• _WHAT THE EXERCISE ASKS_
Collect every line below that contains the word "resolution", counting only matches with the same upper- and lowercase letters, and copy each of those lines out in full.

==== EXTRACTED MATERIAL

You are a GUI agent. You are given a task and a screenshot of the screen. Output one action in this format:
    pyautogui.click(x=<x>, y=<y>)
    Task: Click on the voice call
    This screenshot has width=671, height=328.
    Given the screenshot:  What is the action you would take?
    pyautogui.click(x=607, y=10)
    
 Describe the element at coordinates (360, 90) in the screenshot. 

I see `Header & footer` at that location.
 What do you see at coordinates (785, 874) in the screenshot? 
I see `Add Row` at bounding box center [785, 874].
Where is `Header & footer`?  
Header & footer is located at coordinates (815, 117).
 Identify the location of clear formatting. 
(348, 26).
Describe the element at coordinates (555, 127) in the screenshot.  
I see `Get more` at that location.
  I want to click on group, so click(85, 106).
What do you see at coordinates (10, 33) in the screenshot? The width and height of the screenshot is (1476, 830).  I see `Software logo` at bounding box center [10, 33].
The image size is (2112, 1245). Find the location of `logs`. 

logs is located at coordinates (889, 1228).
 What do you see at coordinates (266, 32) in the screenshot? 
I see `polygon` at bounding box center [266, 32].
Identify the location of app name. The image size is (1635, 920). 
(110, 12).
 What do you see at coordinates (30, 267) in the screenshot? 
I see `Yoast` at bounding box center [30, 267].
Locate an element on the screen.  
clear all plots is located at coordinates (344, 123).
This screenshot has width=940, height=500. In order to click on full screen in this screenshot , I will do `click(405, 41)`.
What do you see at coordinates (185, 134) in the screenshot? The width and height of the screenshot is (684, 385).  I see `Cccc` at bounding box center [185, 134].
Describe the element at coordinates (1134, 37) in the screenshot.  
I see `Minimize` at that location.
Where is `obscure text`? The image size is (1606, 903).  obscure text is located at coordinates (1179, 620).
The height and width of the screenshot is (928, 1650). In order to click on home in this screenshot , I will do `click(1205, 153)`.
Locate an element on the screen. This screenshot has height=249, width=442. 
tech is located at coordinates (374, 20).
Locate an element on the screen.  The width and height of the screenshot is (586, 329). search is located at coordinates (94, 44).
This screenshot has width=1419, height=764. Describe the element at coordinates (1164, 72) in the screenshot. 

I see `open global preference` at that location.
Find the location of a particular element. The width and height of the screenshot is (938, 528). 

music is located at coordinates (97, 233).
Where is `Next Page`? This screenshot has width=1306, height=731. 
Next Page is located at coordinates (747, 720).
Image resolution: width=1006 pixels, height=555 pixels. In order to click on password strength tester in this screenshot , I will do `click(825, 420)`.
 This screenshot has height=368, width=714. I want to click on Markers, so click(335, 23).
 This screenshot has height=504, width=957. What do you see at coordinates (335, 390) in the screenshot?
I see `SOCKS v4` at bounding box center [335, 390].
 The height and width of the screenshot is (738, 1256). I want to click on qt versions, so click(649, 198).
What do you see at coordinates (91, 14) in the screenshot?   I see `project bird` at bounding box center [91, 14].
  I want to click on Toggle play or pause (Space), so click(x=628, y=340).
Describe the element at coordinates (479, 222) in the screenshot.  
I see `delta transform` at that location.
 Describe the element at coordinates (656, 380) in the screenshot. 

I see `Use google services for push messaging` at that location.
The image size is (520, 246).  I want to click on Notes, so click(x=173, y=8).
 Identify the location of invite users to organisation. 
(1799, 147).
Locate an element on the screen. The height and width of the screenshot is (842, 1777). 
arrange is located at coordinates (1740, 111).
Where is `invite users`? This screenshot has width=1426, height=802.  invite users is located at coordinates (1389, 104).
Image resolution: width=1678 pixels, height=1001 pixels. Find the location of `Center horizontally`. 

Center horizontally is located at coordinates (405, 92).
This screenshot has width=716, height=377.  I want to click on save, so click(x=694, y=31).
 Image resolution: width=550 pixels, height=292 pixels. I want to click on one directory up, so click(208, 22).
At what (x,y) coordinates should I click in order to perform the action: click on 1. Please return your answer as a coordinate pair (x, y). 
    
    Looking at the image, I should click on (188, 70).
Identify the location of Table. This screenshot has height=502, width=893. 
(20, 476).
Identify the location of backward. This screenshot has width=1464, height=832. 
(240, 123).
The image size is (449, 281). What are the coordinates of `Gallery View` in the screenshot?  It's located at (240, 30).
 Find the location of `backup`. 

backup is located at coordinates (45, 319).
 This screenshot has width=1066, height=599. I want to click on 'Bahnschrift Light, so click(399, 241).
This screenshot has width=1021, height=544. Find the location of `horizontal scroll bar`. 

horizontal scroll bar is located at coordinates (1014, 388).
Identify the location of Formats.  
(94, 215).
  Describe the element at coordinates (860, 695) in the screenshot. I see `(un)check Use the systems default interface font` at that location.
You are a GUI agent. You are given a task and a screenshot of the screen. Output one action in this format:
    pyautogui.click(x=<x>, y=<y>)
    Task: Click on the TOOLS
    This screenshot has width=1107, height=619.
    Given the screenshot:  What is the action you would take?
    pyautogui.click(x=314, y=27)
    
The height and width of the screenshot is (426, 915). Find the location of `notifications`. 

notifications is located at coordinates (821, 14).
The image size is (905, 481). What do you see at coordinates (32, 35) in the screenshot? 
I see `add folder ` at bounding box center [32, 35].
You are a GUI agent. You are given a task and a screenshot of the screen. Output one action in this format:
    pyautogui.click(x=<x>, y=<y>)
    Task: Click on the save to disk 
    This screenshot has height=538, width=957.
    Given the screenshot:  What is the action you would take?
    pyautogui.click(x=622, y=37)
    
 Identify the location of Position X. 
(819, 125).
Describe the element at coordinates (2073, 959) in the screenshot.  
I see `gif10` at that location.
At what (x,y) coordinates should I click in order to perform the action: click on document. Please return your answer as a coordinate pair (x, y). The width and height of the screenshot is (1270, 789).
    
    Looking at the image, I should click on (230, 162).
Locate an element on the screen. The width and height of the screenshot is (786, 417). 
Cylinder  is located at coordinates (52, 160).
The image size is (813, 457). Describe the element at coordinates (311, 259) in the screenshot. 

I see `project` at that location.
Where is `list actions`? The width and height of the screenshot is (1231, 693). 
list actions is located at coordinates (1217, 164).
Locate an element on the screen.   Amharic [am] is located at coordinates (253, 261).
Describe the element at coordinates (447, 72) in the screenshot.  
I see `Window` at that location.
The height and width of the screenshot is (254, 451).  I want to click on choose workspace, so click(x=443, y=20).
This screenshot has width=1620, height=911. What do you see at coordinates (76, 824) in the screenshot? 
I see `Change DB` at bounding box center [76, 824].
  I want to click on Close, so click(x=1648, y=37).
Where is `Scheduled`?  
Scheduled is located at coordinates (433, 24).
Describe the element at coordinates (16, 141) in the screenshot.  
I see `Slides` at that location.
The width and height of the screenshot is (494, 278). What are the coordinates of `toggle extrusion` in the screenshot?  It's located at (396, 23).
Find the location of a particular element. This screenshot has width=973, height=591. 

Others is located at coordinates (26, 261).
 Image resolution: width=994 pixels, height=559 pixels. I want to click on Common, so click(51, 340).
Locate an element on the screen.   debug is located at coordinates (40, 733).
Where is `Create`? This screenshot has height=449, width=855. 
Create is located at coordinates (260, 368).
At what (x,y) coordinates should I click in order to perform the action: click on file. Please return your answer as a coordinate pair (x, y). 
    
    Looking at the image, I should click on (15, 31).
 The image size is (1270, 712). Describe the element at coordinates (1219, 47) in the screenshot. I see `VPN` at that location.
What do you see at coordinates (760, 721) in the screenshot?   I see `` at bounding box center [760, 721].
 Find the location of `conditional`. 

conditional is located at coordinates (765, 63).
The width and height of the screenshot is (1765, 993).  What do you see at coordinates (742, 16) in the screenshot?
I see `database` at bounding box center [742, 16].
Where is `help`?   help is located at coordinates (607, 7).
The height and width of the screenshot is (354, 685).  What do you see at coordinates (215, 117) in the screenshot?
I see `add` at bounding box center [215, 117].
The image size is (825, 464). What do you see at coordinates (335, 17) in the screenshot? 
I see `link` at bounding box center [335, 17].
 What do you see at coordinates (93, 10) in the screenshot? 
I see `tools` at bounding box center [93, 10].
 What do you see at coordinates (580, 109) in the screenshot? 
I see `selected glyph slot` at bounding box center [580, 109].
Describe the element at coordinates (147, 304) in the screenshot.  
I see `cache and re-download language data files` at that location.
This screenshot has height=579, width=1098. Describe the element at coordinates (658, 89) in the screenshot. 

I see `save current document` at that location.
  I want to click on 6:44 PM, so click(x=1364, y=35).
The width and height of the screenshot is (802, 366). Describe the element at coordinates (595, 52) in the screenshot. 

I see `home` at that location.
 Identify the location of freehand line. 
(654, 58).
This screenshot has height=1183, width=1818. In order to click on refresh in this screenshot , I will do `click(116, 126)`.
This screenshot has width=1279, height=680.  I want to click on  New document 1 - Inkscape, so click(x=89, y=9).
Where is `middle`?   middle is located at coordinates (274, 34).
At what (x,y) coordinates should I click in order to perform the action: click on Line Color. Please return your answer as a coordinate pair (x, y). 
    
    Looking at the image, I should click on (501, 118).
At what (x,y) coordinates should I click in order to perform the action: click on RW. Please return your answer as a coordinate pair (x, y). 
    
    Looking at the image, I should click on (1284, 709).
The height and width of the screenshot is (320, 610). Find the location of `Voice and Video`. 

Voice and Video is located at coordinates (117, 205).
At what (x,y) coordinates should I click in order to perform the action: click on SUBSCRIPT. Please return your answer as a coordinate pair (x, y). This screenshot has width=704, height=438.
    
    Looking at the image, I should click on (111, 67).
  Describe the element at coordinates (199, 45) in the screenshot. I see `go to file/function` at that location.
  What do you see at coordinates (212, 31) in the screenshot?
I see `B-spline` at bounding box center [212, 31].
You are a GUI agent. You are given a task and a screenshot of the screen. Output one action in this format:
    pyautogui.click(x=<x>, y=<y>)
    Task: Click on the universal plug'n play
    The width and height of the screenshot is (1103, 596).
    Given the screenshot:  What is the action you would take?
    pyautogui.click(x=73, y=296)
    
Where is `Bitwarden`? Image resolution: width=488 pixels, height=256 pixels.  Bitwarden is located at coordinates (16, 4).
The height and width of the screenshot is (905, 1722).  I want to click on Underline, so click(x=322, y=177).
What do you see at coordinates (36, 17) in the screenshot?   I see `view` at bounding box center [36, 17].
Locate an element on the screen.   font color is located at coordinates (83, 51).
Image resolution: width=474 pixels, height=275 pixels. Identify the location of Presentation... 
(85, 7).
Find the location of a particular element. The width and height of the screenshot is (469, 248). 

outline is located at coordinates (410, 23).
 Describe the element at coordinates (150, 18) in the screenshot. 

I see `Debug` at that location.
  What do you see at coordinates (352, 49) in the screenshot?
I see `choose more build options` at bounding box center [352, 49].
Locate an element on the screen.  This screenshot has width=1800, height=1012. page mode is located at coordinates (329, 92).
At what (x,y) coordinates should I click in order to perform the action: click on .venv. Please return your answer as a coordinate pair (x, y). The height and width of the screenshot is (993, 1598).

========

• _ANSWER FOR THE TASK_
Image resolution: width=1006 pixels, height=555 pixels. In order to click on password strength tester in this screenshot , I will do `click(825, 420)`.
Image resolution: width=1678 pixels, height=1001 pixels. Find the location of `Center horizontally`. 
 Image resolution: width=550 pixels, height=292 pixels. I want to click on one directory up, so click(208, 22).
 Image resolution: width=994 pixels, height=559 pixels. I want to click on Common, so click(51, 340).
Where is `Bitwarden`? Image resolution: width=488 pixels, height=256 pixels.  Bitwarden is located at coordinates (16, 4).
Image resolution: width=474 pixels, height=275 pixels. Identify the location of Presentation... 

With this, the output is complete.